Grandma read (and still does) all the time. But her bookshelf had mostly good for the soul type of books. There were a few novels, but her collection consisted of what would be called Chicken Soup for the Soul kind of books long before they were the rage. There were a lot of books on the bible and bible study, but as a kid, the books I liked best to sit and talk with Grandma about were the Erma Bombeck books or newspaper editorials. Erma was like a part of the kitchen, the green swivel dinnette chairs, and my grandparent's black coffee in the morning.
Secretly, I wanted to grow up to be like Erma. She was that trusted friend so said the truth but said it in a very down to earth way without being mean.
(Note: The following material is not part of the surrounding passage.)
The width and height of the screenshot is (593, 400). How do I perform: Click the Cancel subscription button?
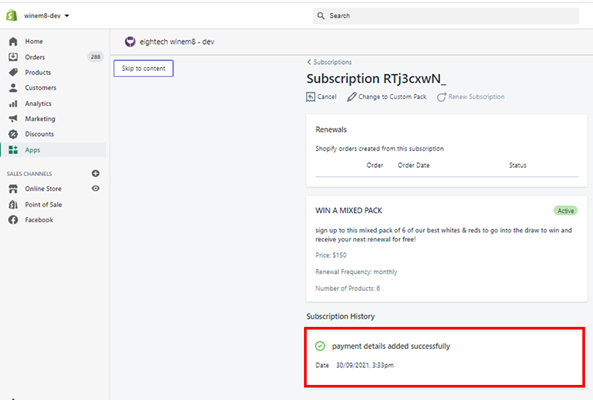(321, 97)
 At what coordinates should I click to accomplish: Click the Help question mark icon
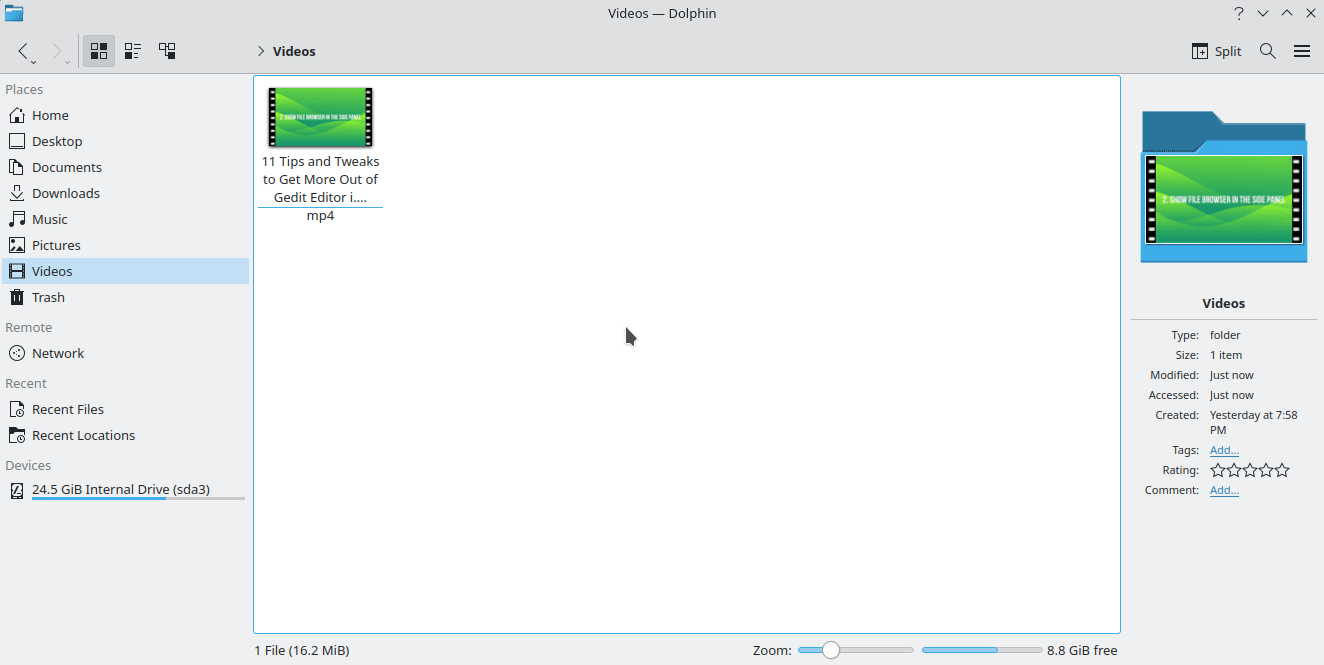pyautogui.click(x=1238, y=13)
Heck, she had the best job in the world...being herself!
My favorite Erma-ism was the title of one of her books --- the grass is always greener over the septic tank.
That phrase has been rolling around in my head a lot this week. Why is the grass greener over the septic tank?---Duh, the "fertilization". And I have had an abundance of "fertilizer" running around this week. In helping to get 12 tons out of the field before the rain (thanks to the 2 friends who stopped by to lend a hand) - I found myself comparing my ability to move the bales to my husband (who is more fit and handles appliances for a living). After all, if he can dead lift the weight of a bale of hay to his chest level (they are 65-100 lbs each), I should be able to do the same. If he can toss them up to the bed of the lifted truck, so should I (never mind that that he is 6 foot 1 and I am 5 foot 1). I found myself apologizing to him for not doing more. Not to mention the battle with the metal box (scale). For allll that hard work...the scale barely budged!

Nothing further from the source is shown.